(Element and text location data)
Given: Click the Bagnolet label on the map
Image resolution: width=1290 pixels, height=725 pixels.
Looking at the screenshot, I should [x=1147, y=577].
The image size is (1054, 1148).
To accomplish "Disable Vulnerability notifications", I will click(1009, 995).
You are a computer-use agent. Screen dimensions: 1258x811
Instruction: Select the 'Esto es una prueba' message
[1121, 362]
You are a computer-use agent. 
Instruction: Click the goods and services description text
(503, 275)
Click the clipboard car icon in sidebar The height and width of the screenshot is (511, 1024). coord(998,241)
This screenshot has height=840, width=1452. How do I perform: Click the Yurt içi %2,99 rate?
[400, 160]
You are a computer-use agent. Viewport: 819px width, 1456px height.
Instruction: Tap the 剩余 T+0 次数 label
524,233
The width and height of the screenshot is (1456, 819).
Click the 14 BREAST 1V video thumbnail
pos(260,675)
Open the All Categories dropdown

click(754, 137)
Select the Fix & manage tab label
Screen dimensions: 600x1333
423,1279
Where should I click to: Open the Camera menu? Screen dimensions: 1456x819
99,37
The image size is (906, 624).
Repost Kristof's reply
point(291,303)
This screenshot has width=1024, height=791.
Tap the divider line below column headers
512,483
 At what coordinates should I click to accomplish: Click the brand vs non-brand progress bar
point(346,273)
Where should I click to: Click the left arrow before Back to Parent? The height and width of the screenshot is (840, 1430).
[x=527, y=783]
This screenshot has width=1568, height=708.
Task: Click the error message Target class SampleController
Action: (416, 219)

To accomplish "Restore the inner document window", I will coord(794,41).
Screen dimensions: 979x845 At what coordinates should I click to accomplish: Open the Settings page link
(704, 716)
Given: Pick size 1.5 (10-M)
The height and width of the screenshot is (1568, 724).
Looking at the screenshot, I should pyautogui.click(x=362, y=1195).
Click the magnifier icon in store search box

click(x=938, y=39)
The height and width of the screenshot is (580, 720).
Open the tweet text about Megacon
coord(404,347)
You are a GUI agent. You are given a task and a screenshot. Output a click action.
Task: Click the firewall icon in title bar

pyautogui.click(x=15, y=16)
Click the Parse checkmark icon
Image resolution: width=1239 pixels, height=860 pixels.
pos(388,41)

* **What you will do**:
Arrange these lines as a Markdown table with the columns No. and Text, numbering each row and leaving out blank lines.

* **Reply to the task**:
| No. | Text |
|---|---|
| 1 | Given: Click the Bagnolet label on the map |
| 2 | Image resolution: width=1290 pixels, height=725 pixels. |
| 3 | Looking at the screenshot, I should [x=1147, y=577]. |
| 4 | The image size is (1054, 1148). |
| 5 | To accomplish "Disable Vulnerability notifications", I will click(1009, 995). |
| 6 | You are a computer-use agent. Screen dimensions: 1258x811 |
| 7 | Instruction: Select the 'Esto es una prueba' message |
| 8 | [1121, 362] |
| 9 | You are a computer-use agent.  |
| 10 | Instruction: Click the goods and services description text |
| 11 | (503, 275) |
| 12 | Click the clipboard car icon in sidebar The height and width of the screenshot is (511, 1024). coord(998,241) |
| 13 | This screenshot has height=840, width=1452. How do I perform: Click the Yurt içi %2,99 rate? |
| 14 | [400, 160] |
| 15 | You are a computer-use agent. Viewport: 819px width, 1456px height. |
| 16 | Instruction: Tap the 剩余 T+0 次数 label |
| 17 | 524,233 |
| 18 | The width and height of the screenshot is (1456, 819). |
| 19 | Click the 14 BREAST 1V video thumbnail |
| 20 | pos(260,675) |
| 21 | Open the All Categories dropdown |
| 22 | click(754, 137) |
| 23 | Select the Fix & manage tab label |
| 24 | Screen dimensions: 600x1333 |
| 25 | 423,1279 |
| 26 | Where should I click to: Open the Camera menu? Screen dimensions: 1456x819 |
| 27 | 99,37 |
| 28 | The image size is (906, 624). |
| 29 | Repost Kristof's reply |
| 30 | point(291,303) |
| 31 | This screenshot has width=1024, height=791. |
| 32 | Tap the divider line below column headers |
| 33 | 512,483 |
| 34 |  At what coordinates should I click to accomplish: Click the brand vs non-brand progress bar |
| 35 | point(346,273) |
| 36 | Where should I click to: Click the left arrow before Back to Parent? The height and width of the screenshot is (840, 1430). |
| 37 | [x=527, y=783] |
| 38 | This screenshot has width=1568, height=708. |
| 39 | Task: Click the error message Target class SampleController |
| 40 | Action: (416, 219) |
| 41 | To accomplish "Restore the inner document window", I will coord(794,41). |
| 42 | Screen dimensions: 979x845 At what coordinates should I click to accomplish: Open the Settings page link |
| 43 | (704, 716) |
| 44 | Given: Pick size 1.5 (10-M) |
| 45 | The height and width of the screenshot is (1568, 724). |
| 46 | Looking at the screenshot, I should pyautogui.click(x=362, y=1195). |
| 47 | Click the magnifier icon in store search box |
| 48 | click(x=938, y=39) |
| 49 | The height and width of the screenshot is (580, 720). |
| 50 | Open the tweet text about Megacon |
| 51 | coord(404,347) |
| 52 | You are a GUI agent. You are given a task and a screenshot. Output a click action. |
| 53 | Task: Click the firewall icon in title bar |
| 54 | pyautogui.click(x=15, y=16) |
| 55 | Click the Parse checkmark icon |
| 56 | Image resolution: width=1239 pixels, height=860 pixels. |
| 57 | pos(388,41) |